Estonian actress and model

Britta Soll (until 2013, Britta Vahur; born 14 July 1984) is an Estonian stage, film, and television actress and former fashion model.

==Early life and education==
Britta Vahur was born in Tallinn, where she attended schools. Her mother works in a bank and her father is a trolley driver. She has an older half-brother, Marius. She graduated from secondary school at the Jakob Westholm Gymnasium in 2002. Afterward, she enrolled in the EMA Higher Drama School (now, the Estonian Academy of Music and Theatre) in Tallinn, graduating in 2006. Among her graduating classmates were Inga Salurand, Risto Kübar, Mari-Liis Lill, Laura Peterson, Ursula Ratasepp, Lauri Lagle, and Sergo Vares.

==Career==
===Stage===
In 2006, Vahur began an engagement at the Estonian Drama Theatre in Tallinn, where she still currently performs.

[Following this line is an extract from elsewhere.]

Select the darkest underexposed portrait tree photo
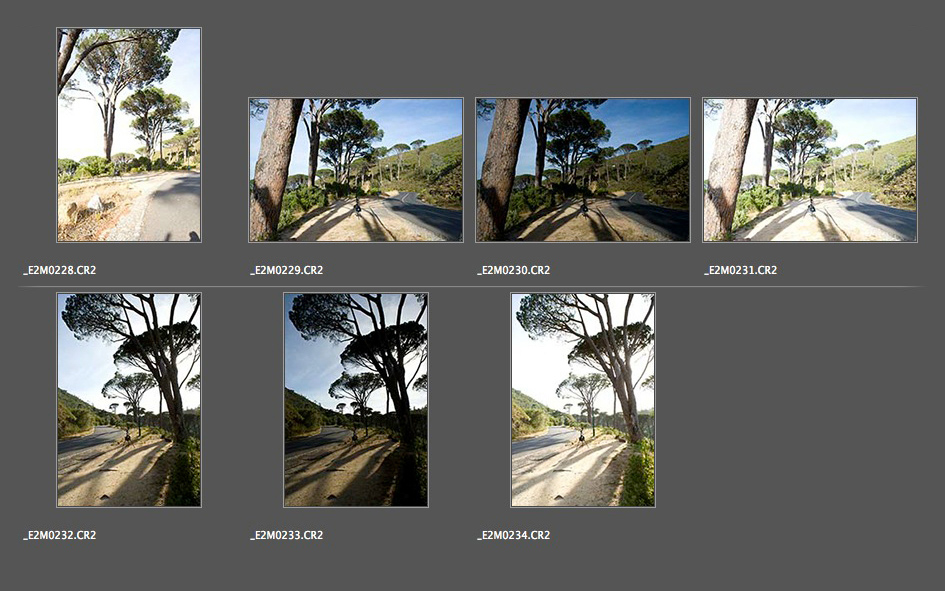 coord(356,400)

During her career at the Linnateater, she has appeared in roles in productions of such varied authors and playwrights as: Shakespeare, Fyodor Dostoevsky, Selma Lagerlöf, Brian Friel, Ivan Turgenev, Ingmar Bergman, Bogusław Schaeffer, Juan Rulfo, Anton Chekhov, Peter Quilter, Tom Stoppard, Jean Anouilh, Tena Štivičić, Lee Hall, and Jean-Claude Grumberg, among several others. Additionally, she appeared in several productions of works by such Estonian authors and playwrights as: Mihkel Ulman, Madis Kõiv, Priit Pedajas, Uku Uusberg, and, Paul-Eerik Rummo.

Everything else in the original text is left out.